Im Kalten Krieg herrschte die Abschreckungslogik. Zu Recht wurde immer wieder kritisiert, dass jederzeit eine Katastrophe „aus Versehen“, durch Fehleinschätzungen oder durch Unverantwortlichkeit über die Welt kommen konnte. Die Berlin-Krise vor 1962, die Kuba-Krise 1962, die sowjetische Fehleinschätzung der NATO-Manöver 1983 waren alle hochgefährlich und es gehörte neben einer klugen Politik immer auch Glück dazu, den Krieg zu vermeiden. Das Geflecht der Rüstungskontrollabkommen war sehr wichtig – aber auch diese konnten nur wirken, wenn die Kontrahenten rational handelten. Deshalb war es immer ein Alptraum, dass Terroristen oder Psychopathen den Finger am nuklearen Abzug haben könnten. Es liegt in der Abschreckungslogik, dass dem Gegner mit Waffen gedroht werden muss, deren Einsatz von beiden Seiten unendliche Opfer unter der Bevölkerung fordern. Demokraten und Humanisten können dem eigentlich nie zustimmen. Um Abschreckung glaubwürdig zu machen, muss der Gegner uns einen gewissen Grad an Irrationalität zutrauen.

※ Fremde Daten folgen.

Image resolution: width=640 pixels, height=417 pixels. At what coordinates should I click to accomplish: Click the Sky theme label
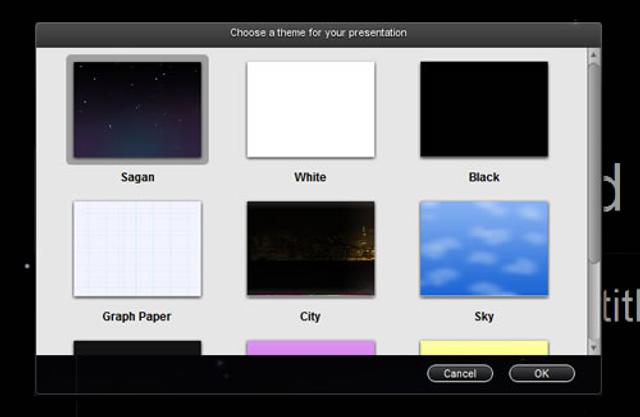[x=484, y=316]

Aus alledem können wir etwas für unser Handeln lernen: keine Eigendynamik der Konflikte zuzulassen, sondern die politische Kontrolle zu behalten und klar zu kommunizieren – nichts ist am Ende „unvermeidlich“; die eigenen Kräfte richtig einzuschätzen und auch einen Rückzug zur Beruhigung der Lage nicht auszuschließen, allerdings nie einen Aggressor dadurch ermutigen, dass er den Rückzug als angstgetrieben missdeutet; die eigene Resilienz vor allem an der „Heimatfront“ zu stärken und Entschlossenheit zu zeigen – zugleich aber ohne Scheuklappen Verbündete überall zu gewinnen, wo das möglich ist. So ist es auch wichtig, in der Vereinten Nationen die gutwilligen Kräfte zu sammeln und die böswilligen zu isolieren und ggf. auch zu sanktionieren; um Abschreckung kontrollierbar zu machen, muss sie politisch kontrolliert und gegenseitig kommuniziert werden, um Abschreckung glaubwürdig zu machen, muss dem Gegner klar sein, dass er uns nach einem Erstschlag nicht mehr berechnen kann und dass mit massiver Vergeltung zu rechnen ist, auch wenn das irrational klingt. Das ist ein kompliziertes und gefährliches Spiel.